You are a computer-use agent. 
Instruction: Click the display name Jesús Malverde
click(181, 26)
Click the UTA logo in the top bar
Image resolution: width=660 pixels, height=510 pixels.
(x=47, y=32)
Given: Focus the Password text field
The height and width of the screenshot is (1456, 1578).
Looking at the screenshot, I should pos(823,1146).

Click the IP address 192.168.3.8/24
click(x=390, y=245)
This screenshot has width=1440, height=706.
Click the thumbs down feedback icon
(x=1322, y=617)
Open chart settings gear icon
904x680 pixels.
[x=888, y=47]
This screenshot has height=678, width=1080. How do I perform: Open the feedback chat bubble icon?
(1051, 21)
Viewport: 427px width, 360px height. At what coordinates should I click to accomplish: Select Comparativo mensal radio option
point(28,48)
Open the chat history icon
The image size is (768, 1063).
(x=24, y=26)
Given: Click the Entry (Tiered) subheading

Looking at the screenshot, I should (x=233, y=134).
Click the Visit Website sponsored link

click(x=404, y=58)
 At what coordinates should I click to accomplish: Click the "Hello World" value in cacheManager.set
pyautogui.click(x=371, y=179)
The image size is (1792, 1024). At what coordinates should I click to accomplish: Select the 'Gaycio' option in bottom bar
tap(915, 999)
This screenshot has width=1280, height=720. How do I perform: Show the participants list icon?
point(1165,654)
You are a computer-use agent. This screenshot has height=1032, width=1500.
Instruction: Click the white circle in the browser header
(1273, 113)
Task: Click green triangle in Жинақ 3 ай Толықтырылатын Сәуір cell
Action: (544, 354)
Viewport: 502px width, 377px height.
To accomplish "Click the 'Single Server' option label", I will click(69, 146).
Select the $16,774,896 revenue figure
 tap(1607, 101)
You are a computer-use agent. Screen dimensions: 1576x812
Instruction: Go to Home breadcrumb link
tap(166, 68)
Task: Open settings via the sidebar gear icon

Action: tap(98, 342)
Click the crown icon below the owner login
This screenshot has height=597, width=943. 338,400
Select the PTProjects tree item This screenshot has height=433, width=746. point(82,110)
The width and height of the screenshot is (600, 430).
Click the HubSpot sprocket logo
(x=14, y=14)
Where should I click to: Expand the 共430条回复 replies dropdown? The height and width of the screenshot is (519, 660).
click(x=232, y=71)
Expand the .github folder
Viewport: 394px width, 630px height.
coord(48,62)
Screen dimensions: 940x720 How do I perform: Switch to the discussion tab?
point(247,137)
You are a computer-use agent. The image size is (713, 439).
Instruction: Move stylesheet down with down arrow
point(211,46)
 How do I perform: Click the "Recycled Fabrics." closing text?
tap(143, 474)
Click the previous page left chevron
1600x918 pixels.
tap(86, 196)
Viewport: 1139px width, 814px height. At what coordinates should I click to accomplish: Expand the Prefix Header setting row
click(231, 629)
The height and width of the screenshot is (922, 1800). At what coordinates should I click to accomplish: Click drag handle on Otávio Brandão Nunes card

= = =

# Task instructions:
Reproduce every line of the material above exactly.

# Answer to this task:
You are a computer-use agent. 
Instruction: Click the display name Jesús Malverde
click(181, 26)
Click the UTA logo in the top bar
Image resolution: width=660 pixels, height=510 pixels.
(x=47, y=32)
Given: Focus the Password text field
The height and width of the screenshot is (1456, 1578).
Looking at the screenshot, I should pos(823,1146).

Click the IP address 192.168.3.8/24
click(x=390, y=245)
This screenshot has width=1440, height=706.
Click the thumbs down feedback icon
(x=1322, y=617)
Open chart settings gear icon
904x680 pixels.
[x=888, y=47]
This screenshot has height=678, width=1080. How do I perform: Open the feedback chat bubble icon?
(1051, 21)
Viewport: 427px width, 360px height. At what coordinates should I click to accomplish: Select Comparativo mensal radio option
point(28,48)
Open the chat history icon
The image size is (768, 1063).
(x=24, y=26)
Given: Click the Entry (Tiered) subheading

Looking at the screenshot, I should (x=233, y=134).
Click the Visit Website sponsored link

click(x=404, y=58)
 At what coordinates should I click to accomplish: Click the "Hello World" value in cacheManager.set
pyautogui.click(x=371, y=179)
The image size is (1792, 1024). At what coordinates should I click to accomplish: Select the 'Gaycio' option in bottom bar
tap(915, 999)
This screenshot has width=1280, height=720. How do I perform: Show the participants list icon?
point(1165,654)
You are a computer-use agent. This screenshot has height=1032, width=1500.
Instruction: Click the white circle in the browser header
(1273, 113)
Task: Click green triangle in Жинақ 3 ай Толықтырылатын Сәуір cell
Action: (544, 354)
Viewport: 502px width, 377px height.
To accomplish "Click the 'Single Server' option label", I will click(69, 146).
Select the $16,774,896 revenue figure
 tap(1607, 101)
You are a computer-use agent. Screen dimensions: 1576x812
Instruction: Go to Home breadcrumb link
tap(166, 68)
Task: Open settings via the sidebar gear icon

Action: tap(98, 342)
Click the crown icon below the owner login
This screenshot has height=597, width=943. 338,400
Select the PTProjects tree item This screenshot has height=433, width=746. point(82,110)
The width and height of the screenshot is (600, 430).
Click the HubSpot sprocket logo
(x=14, y=14)
Where should I click to: Expand the 共430条回复 replies dropdown? The height and width of the screenshot is (519, 660).
click(x=232, y=71)
Expand the .github folder
Viewport: 394px width, 630px height.
coord(48,62)
Screen dimensions: 940x720 How do I perform: Switch to the discussion tab?
point(247,137)
You are a computer-use agent. The image size is (713, 439).
Instruction: Move stylesheet down with down arrow
point(211,46)
 How do I perform: Click the "Recycled Fabrics." closing text?
tap(143, 474)
Click the previous page left chevron
1600x918 pixels.
tap(86, 196)
Viewport: 1139px width, 814px height. At what coordinates should I click to accomplish: Expand the Prefix Header setting row
click(231, 629)
The height and width of the screenshot is (922, 1800). At what coordinates should I click to accomplish: Click drag handle on Otávio Brandão Nunes card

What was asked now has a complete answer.